**Questions on the material**
1) According to the text on Deinacrida elegans, below what altitude have wētā in the Kaikōura Ranges not been discovered?
2) Duplicate the passage of the text on Deinacrida elegans starting at "Species of orthopteran" and ending at "to alpine habitats.".
3) Go on with the text on Deinacrida elegans, writing on from its final sentence.

Scientific classification
- Kingdom: Animalia
- Phylum: Arthropoda
- Class: Insecta
- Order: Orthoptera
- Suborder: Ensifera
- Family: Anostostomatidae
- Genus: Deinacrida
- Species: D. elegans
- Binomial name: Deinacrida elegans Gibbs, 1999

= Deinacrida elegans =

- Genus: Deinacrida
- Species: elegans
- Authority: Gibbs, 1999
- Conservation status: NE

Species of orthopteran insect

Deinacrida elegans is a species of wētā in family Anostostomatidae. It is endemic to New Zealand.

==Distribution==
Bluff wētā are endemic to New Zealand. There are two areas where the bluff wētā are found: in the Kaikōura region, both the seaward and inland ranges, and at Mount Somers / Te Kiekie, in South Canterbury. There they are locally known as the Mount Somers wētā, but are still the same species, Deinacrida elegans. This species can also be in Middlehurst Station, Inland Kaikōura Range, Hāpuku River, and Seaward Kaikōura Range. Wētā in the Kaikōura Ranges have not been discovered below 1100 m and it seems that they are confined to alpine habitats.

Thanks to its long legs, Deinacrida elegans is a great rock climber and is found on vertical rocky bluffs, inside dark narrow crevasses and occasionally under dense overhanging plants. Their preferred habitat conditions are clean, dry, horizontal cavities about 800 and 1800m above sea level which allow the wētā to lodge themselves in as far from light as possible.

The difference in this species compared to others in New Zealand and the way they have evolved in the South Island was most likely in response to habitat diversification associated with Pliocene mountain building. Although this is where these organisms live, in some cases the cliff habitat is challenging even for those which have a planned body-type for this sort of habitat.

==Life cycle/phenology==
Giant wētā only live for two years, and take one year to reach sexual maturity.

Bluff wētā choose to stay deep inside their dens (in the rock) during winter and the colder months, and during snow events, to conserve body heat. As the temperatures warm, the wētā move closer to the exterior and become more active, spending the most time out in the open in the summer months (late December through to February), showing that they are more active during periods of higher temperatures. This coincides with the wētā's breeding season, which requires them to be more active to find suitable mates.

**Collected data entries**
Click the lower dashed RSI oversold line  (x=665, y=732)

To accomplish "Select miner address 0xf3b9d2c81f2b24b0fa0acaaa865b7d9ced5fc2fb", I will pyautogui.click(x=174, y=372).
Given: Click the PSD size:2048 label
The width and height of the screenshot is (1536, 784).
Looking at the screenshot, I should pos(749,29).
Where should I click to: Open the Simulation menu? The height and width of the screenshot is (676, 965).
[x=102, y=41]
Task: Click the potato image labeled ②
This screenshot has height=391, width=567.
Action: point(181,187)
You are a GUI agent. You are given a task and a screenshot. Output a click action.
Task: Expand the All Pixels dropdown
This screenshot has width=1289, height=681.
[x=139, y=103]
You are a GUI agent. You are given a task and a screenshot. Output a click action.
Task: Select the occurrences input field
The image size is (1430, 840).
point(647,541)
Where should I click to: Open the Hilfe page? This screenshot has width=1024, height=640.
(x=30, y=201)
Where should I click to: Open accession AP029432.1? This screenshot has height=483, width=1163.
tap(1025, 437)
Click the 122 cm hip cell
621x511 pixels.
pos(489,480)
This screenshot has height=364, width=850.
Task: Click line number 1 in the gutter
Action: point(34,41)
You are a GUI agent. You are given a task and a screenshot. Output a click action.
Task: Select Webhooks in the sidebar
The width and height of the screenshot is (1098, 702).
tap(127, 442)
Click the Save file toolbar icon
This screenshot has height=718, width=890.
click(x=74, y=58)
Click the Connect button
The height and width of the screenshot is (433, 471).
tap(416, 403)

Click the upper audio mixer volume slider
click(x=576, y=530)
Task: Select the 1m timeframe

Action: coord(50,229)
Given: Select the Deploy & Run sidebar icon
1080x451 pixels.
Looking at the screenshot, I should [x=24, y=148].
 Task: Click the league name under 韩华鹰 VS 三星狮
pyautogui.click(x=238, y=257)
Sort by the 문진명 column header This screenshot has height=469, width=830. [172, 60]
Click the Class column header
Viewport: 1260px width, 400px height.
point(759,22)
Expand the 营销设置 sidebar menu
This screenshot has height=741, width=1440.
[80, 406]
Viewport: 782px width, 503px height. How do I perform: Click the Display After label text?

**Task results**
1) 1100 m

2)
Species of orthopteran insect

Deinacrida elegans is a species of wētā in family Anostostomatidae. It is endemic to New Zealand.

==Distribution==
Bluff wētā are endemic to New Zealand. There are two areas where the bluff wētā are found: in the Kaikōura region, both the seaward and inland ranges, and at Mount Somers / Te Kiekie, in South Canterbury. There they are locally known as the Mount Somers wētā, but are still the same species, Deinacrida elegans. This species can also be in Middlehurst Station, Inland Kaikōura Range, Hāpuku River, and Seaward Kaikōura Range. Wētā in the Kaikōura Ranges have not been discovered below 1100 m and it seems that they are confined to alpine habitats.

3)
Wētā find suitable mates through a process known as 'scramble competition polygyny'. This is a mating technique where receptive females wander until a male is attracted, with a chase ensuing until the female chooses the male she wishes to mate with. This is a non-aggressive method of finding a mate.

During ecdysis, the exoskeleton opens dorsally, giving way for the emergence of the animal along with its new exoskeleton. Overall this process lasts 2–3 hours.

==Behaviour==

One defense mechanism to avoid predation or unfavorable conditions is using its legs to leap away and then roll with its legs tucked up.

New Zealand lacks any native mammals, apart from the native bats, and therefore the ecology of New Zealand's ecosystem is unique. The wētā plays a large part in this, taking on the niche of a forest floor mammal (such as a mouse) in New Zealand. This has resulted in wētā undergoing gigantism, a process in which an isolated population grows larger than its relatives due to a lack of predators and/or an abundant food source. Therefore, the wētā is thought to be the effective equivalent of a mouse in New Zealand ecosystems.

The bluff wētā has a distorted abdomen which seems to be related to its habitat where this species is compressed against crevices. It was also observed that bluff wētā gets out of its shelter by day for a sunbath.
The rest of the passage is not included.